Sie glauben, Sie treffen rationale Entscheidungen beim Online-Shopping oder beim Wählen? Falsch gedacht. Ihre Vorliebe für stark gesalzene Chips oder das unkontrollierbare Scrollen durch Social Media hat nichts mit modernem Geschmack zu tun – es ist reines Überlebenstraining aus der Steinzeit. Wir sind evolutionär programmiert, und das wird seitens Tech-Konzerne und Populisten gnadenlos ausgenutzt. Wer das versteht, kann seine Impulse besser kontrollieren.
Evolution ist Ihr heimlicher Chef: Was Ihr Körper noch vom Mammutjäger kennt
Überraschend viele unserer sogenannten „Bauchgefühle“ sind keine mystische Intuition. Es sind tief verankerte, genetische Programme. Der Biopsychologe Peter Walschburger nennt es klar: Viele unserer heutigen Verhaltensweisen basieren auf Instinkten. Wir reden hier nicht über Kultur oder Erziehung, sondern über den Code in unseren Genen.
Süß, Fett, Salz: Der Trick, der Sie in den Supermarkt treibt
Erinnern Sie sich, als Sie das erste Mal schwarzen Kaffee probiert haben? Wahrscheinlich eine Zumutung. Aber jetzt? Ein Muss. Lars Penke, Biopsychologe, erklärt, dass unser Verlangen nach süßen, fettigen und salzigen Speisen direkt aus einer Mangelwirtschaft stammt. In der Evolution war Fett Gold wert.
Heute sind unsere Supermärkte eine Falle. Die Lebensmittelindustrie weiß genau, dass diese Urpräferenzen sofort zünden. Produkte, die doppelt so süß oder salzig sind wie nötig, treffen direkt unser Belohnungszentrum.

- Evolutionäre Logik: Kalorien sparen war überlebenswichtig.
- Moderne Realität: Wir kaufen Kalorien im Überfluss (Stichwort: Diabetes Typ 2).
- Wussten Sie, dass Bitterstoffe oft erst „erlernt“ werden müssen?

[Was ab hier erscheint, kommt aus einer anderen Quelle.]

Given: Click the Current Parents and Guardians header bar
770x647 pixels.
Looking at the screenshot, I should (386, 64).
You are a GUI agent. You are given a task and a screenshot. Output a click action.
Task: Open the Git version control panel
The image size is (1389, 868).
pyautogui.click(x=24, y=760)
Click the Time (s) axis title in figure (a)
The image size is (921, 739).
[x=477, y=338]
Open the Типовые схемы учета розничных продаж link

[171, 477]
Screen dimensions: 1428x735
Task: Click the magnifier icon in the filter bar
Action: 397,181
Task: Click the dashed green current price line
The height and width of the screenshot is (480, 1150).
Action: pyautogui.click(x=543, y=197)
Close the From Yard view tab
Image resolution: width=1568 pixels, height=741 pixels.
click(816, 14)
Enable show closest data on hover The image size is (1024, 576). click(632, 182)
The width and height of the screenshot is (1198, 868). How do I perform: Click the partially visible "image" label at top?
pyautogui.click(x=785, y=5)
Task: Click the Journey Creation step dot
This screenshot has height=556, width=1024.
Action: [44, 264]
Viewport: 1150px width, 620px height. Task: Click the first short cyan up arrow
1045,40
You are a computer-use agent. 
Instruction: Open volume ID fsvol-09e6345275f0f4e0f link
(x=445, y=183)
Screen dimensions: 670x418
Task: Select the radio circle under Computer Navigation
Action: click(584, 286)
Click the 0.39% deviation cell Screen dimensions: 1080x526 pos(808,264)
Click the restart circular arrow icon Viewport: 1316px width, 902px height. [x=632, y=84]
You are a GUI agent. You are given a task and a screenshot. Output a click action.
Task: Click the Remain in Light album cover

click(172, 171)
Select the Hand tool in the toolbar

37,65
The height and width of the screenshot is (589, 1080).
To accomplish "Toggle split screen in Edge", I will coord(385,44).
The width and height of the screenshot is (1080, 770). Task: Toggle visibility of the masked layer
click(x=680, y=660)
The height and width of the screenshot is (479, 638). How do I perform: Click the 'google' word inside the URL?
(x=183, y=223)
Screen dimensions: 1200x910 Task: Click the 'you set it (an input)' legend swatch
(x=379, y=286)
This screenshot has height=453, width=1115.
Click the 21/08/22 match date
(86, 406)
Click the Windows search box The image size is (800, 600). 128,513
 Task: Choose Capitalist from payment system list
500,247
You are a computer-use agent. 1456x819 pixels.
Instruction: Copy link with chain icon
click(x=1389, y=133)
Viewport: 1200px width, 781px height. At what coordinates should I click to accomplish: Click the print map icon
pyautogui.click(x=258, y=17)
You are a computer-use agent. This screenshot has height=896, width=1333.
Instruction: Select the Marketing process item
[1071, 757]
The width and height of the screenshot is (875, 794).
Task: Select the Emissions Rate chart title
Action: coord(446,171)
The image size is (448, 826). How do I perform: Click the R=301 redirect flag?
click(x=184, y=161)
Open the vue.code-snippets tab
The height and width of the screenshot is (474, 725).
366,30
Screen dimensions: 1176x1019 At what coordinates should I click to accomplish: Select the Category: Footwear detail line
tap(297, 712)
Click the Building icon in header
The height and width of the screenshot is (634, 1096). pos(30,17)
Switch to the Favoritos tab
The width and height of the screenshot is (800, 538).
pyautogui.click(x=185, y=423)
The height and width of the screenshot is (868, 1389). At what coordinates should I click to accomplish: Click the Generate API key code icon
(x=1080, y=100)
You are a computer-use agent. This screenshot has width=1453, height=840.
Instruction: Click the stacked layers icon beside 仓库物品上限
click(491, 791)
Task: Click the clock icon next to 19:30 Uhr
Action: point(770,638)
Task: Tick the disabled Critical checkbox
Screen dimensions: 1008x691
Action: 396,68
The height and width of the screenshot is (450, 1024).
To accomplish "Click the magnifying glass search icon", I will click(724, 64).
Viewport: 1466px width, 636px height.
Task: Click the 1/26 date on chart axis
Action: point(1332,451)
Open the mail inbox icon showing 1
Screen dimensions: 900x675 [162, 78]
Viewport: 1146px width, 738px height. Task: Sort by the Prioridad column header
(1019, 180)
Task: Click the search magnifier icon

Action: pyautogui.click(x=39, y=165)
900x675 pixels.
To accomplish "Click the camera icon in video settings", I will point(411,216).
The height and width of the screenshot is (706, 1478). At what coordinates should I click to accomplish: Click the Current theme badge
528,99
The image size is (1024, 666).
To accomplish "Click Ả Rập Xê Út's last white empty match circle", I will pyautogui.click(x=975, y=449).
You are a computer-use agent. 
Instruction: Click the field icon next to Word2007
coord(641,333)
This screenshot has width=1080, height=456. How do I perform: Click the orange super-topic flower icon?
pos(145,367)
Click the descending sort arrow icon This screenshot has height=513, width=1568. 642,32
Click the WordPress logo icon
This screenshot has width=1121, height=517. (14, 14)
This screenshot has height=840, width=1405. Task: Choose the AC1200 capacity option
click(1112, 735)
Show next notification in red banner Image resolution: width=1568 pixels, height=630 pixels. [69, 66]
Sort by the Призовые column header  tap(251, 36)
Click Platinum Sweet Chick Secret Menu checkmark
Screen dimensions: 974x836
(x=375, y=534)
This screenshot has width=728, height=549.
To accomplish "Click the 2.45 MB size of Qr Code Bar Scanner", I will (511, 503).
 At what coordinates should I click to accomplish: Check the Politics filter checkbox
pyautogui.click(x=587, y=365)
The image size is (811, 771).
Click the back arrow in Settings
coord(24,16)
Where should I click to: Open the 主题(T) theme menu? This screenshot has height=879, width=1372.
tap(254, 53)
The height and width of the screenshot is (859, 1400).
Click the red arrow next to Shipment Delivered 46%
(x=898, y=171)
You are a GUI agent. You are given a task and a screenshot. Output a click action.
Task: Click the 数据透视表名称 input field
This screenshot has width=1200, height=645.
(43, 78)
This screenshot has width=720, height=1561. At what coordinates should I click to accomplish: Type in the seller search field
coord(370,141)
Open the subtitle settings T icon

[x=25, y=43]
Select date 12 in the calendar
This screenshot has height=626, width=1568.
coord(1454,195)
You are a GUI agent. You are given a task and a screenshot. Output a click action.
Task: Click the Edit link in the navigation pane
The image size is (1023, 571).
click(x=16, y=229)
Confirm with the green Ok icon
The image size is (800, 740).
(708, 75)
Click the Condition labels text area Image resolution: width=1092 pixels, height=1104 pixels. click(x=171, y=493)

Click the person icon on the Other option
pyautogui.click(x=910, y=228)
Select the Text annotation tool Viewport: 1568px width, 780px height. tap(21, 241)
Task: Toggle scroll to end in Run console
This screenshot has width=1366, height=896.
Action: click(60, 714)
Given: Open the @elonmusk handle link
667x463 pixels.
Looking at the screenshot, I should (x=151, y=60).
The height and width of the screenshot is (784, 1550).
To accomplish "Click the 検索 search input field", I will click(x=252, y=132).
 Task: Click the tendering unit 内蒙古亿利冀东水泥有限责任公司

Wenn Algorithmen auf Ihre Angst abzielen
Warum können Sie Instagram oder TikTok nicht einfach weglegen? Weil diese Apps die gleichen Mechanismen bedienen, die früher unsere Sicherheit bestimmten: Status, Zugehörigkeit und Neugier.
Vor allem aber nutzen Populisten diese älteren Systeme rücksichtslos aus. Sie umgehen die rationale Denkebene komplett. Stattdessen sprechen sie direkt Wut, Angst und das Bedürfnis nach einer starken Gruppe an.
Wir Menschen sind darauf programmiert, schnell zu reagieren, wenn Gefahr droht. Populisten liefern uns ein Feindbild – und schon feuert unser primitives Gehirn Emotionen ab, die rationale Argumente einfach überlagern.
Das ist das Problem: Unsere Biologie ist für die Savanne optimiert, unsere Welt ist digital und schnell. Diese Asymmetrie macht uns anfällig.

Der Ausweg: Wie Sie die Kontrolle zurückholen – ohne Ihre Gene zu ändern
Die gute Nachricht: Wir sind keine willenlosen Zombies. Wir können mit unseren Instinkten umgehen. Kultur und Vernunft sind nicht das Gegenteil unserer Biologie, sie bauen darauf auf – wie die Blüte auf der Wurzel.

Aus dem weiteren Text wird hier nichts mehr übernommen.